╭─ RAW DATA

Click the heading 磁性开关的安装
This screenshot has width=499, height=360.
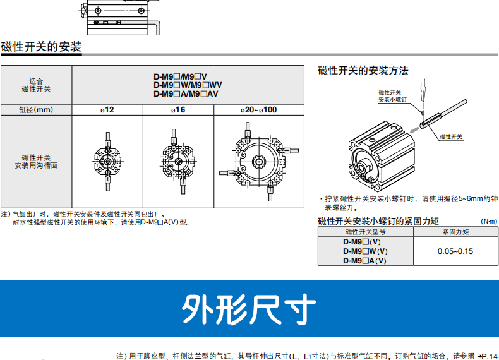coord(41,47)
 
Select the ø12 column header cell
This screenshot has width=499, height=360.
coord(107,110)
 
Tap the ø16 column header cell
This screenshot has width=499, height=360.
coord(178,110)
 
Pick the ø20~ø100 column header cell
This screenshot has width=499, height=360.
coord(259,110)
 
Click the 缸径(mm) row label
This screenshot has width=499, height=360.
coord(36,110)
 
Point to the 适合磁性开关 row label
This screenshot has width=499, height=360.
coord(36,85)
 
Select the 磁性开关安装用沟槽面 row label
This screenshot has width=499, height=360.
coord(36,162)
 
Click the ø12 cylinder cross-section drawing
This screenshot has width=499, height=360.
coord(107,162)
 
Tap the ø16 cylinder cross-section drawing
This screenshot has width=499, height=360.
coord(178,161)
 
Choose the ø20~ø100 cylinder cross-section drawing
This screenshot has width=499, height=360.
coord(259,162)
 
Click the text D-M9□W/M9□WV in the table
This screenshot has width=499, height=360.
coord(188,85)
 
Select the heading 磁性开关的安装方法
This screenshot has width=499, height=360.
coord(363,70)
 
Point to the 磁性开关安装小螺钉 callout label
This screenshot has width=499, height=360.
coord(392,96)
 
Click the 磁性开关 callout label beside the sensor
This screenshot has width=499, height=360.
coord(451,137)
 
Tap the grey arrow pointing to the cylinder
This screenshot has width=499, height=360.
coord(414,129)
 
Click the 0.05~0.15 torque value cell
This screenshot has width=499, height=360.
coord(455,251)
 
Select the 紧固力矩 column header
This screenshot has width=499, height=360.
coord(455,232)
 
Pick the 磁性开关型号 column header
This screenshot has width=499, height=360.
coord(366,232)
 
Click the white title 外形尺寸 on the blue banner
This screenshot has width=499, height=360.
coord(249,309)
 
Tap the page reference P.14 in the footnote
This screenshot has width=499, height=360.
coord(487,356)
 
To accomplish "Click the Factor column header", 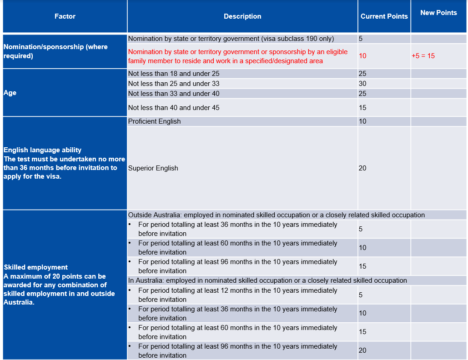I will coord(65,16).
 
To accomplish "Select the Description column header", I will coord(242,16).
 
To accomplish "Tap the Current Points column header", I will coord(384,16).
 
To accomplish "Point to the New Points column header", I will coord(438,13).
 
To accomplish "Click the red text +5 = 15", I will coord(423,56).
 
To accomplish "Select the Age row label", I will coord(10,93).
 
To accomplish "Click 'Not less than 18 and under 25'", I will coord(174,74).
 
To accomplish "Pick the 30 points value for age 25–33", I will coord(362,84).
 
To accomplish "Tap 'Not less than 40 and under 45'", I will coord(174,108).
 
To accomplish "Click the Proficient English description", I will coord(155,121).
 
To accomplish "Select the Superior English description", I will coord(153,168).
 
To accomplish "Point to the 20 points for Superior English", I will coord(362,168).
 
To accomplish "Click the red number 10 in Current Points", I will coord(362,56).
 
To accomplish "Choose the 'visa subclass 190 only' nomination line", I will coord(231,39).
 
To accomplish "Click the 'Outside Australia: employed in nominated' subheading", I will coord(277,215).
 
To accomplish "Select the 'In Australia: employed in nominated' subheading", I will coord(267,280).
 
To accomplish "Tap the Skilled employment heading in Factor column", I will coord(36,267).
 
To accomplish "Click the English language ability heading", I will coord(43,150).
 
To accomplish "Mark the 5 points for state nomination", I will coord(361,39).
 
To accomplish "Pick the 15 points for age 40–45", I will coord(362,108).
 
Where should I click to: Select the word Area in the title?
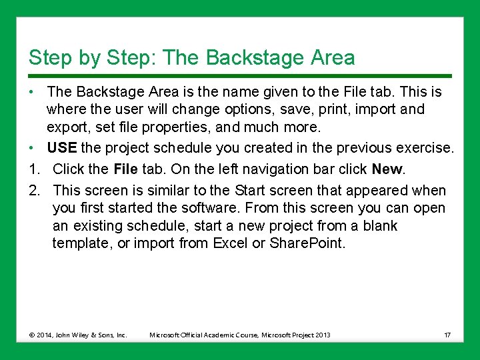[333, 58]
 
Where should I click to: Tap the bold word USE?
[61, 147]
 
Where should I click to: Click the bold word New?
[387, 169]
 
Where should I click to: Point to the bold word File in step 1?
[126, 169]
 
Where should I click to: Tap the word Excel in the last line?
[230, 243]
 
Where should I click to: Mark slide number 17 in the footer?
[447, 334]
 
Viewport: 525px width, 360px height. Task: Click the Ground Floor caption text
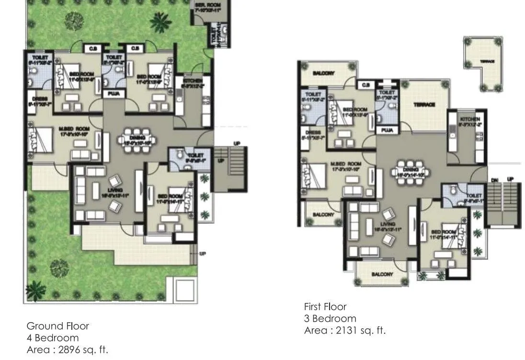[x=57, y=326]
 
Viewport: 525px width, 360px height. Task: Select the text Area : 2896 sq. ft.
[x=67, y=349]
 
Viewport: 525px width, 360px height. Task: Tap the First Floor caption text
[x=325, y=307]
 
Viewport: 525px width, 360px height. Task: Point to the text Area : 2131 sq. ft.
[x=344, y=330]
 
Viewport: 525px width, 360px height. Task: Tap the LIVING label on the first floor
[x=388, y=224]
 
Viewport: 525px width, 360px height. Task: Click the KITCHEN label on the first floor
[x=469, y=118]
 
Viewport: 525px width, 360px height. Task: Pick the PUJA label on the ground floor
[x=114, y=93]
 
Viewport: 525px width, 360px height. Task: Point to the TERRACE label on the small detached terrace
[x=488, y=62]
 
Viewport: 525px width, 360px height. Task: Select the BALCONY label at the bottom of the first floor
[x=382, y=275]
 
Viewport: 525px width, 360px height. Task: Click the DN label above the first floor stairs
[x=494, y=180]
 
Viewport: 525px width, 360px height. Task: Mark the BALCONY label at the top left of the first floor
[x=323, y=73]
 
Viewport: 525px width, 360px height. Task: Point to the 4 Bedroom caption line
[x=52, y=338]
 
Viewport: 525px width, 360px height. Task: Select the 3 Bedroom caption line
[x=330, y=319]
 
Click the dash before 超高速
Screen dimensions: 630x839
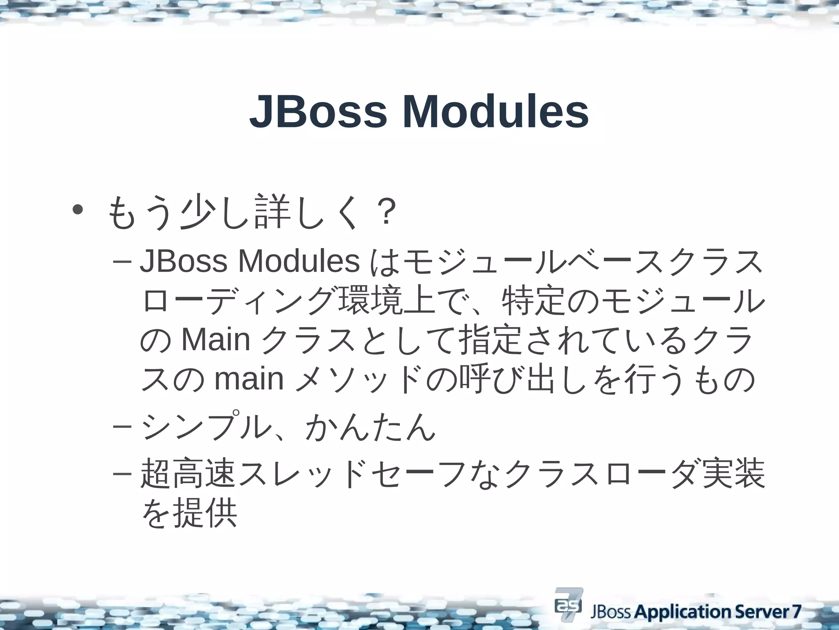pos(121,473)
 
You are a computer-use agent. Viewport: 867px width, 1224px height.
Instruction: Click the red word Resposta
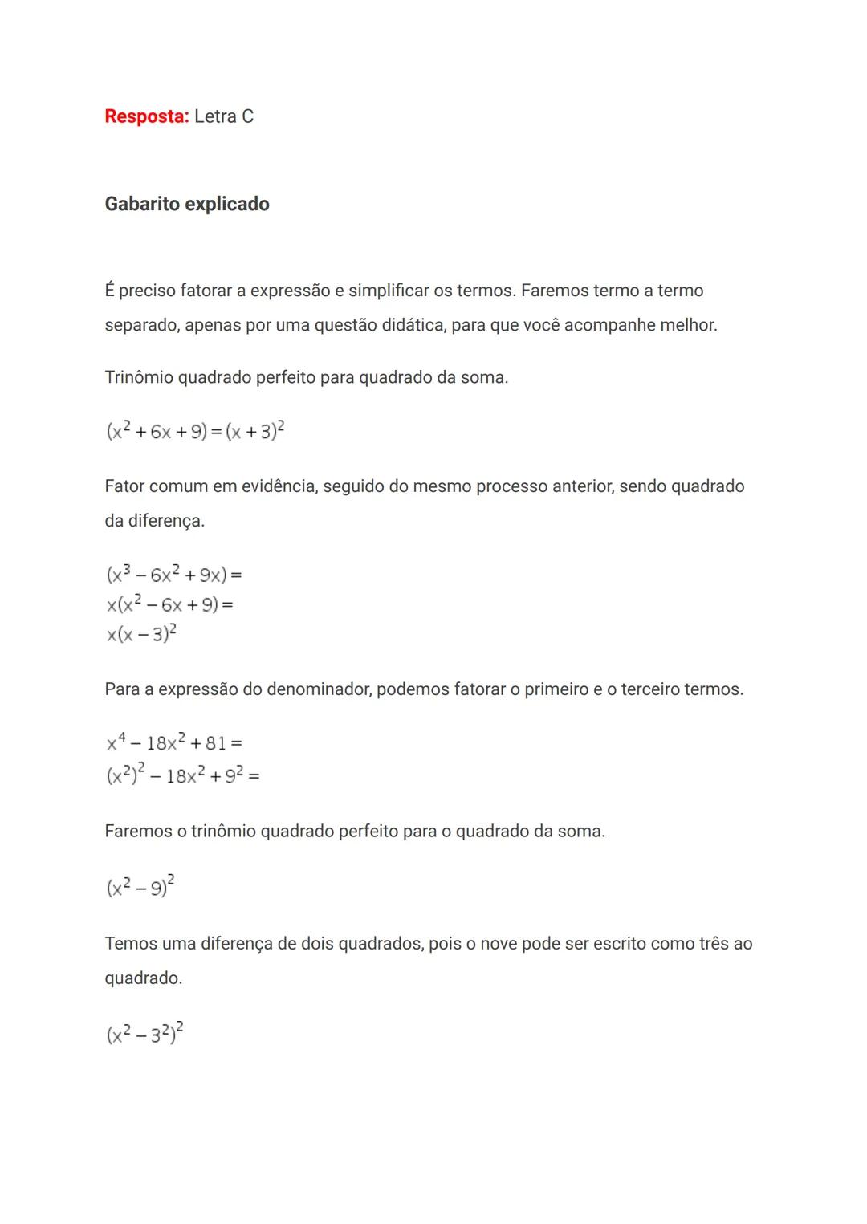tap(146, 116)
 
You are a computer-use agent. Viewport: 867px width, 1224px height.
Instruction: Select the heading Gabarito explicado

╰─

▸ **THE PROBLEM**
Write out everything from the start of the data down through the line containing "coord(259,110)", requests included, and move every coordinate in the answers by -91. Leave the pictures out of your answer.

▸ **FINAL RESULT**
Click the heading 磁性开关的安装
This screenshot has width=499, height=360.
coord(-50,-44)
 
Select the ø12 column header cell
This screenshot has width=499, height=360.
coord(16,19)
 
Tap the ø16 column header cell
This screenshot has width=499, height=360.
coord(87,19)
 
Pick the ø20~ø100 column header cell
This screenshot has width=499, height=360.
coord(168,19)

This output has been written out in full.